The results of the current study mirror those discussed, with a local control rate at two years of 87%. As expected and has been observed in a more frail, medically inoperable patient population, OS hovers at approximately 60% at two years. Compared to the studies discussed, more of our patients had a lower BED10, which on statistical analysis was found to correlate with poorer PFS (favoring doses with BED10 > 72). This difference highlights the importance of dose selection to overall control and outcome, as evidenced in the literature, which shows improved outcomes for lung SBRT with BED10 > 100.15 Of course, the aggressiveness of the dose must be balanced with the risk of serious toxicity, which can occasionally occur even with five fraction regimens and a slightly attenuated dose, as seen above. In turn, we did not note any grade 3 or higher acute or late toxicity in our series, which is potentially a result of choosing slightly less aggressive dosing regimens. As is the case with all retrospective series, one must interpret the results presented here with the appropriate amount of caution. Such studies are subject to an inherent selection bias. In addition, for patients that have died, a cause of death is not always known, making it impossible to guarantee that there was no grade 4–5 toxicity.

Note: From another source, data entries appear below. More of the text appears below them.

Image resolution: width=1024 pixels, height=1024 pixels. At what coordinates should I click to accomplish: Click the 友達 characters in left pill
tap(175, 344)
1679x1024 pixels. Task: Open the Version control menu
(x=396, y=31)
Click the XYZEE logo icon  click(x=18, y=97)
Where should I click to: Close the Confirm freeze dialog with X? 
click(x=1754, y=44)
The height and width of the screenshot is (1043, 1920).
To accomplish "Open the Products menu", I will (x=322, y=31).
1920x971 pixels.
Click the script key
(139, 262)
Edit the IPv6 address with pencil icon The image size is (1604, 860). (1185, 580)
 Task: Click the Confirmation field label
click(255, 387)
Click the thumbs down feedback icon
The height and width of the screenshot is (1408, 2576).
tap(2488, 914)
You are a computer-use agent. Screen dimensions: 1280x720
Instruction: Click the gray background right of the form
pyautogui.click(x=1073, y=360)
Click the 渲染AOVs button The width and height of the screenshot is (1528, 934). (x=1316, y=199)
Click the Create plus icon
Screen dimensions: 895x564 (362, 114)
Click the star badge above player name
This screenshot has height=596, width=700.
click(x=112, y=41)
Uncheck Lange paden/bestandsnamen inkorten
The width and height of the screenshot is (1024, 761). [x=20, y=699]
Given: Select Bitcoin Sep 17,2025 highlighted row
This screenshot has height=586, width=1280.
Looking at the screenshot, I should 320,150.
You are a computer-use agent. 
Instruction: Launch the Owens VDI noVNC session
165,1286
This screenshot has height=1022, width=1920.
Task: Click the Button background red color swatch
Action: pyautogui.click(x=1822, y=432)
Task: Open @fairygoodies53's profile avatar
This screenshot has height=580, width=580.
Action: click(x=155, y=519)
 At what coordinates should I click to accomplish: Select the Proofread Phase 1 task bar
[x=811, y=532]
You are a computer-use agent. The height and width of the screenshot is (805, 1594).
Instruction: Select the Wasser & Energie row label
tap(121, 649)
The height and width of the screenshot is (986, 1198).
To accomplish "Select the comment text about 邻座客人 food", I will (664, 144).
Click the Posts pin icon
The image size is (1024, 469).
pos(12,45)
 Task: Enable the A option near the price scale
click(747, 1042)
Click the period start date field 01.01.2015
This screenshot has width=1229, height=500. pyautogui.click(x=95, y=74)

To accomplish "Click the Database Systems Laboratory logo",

The results of the present study provide further evidence that SBRT can be safely delivered to central lesions within the lung, yielding excellent local control. Care must still be taken when choosing the prescription dose, as seen by a higher rate of progression with lower BED10. The final results of RTOG 0813 will provide high level evidence, which will help further guide treatment decisions when approaching this frail patient population with centrally located lung tumors.

Disclosure

No authors report any conflict of interest.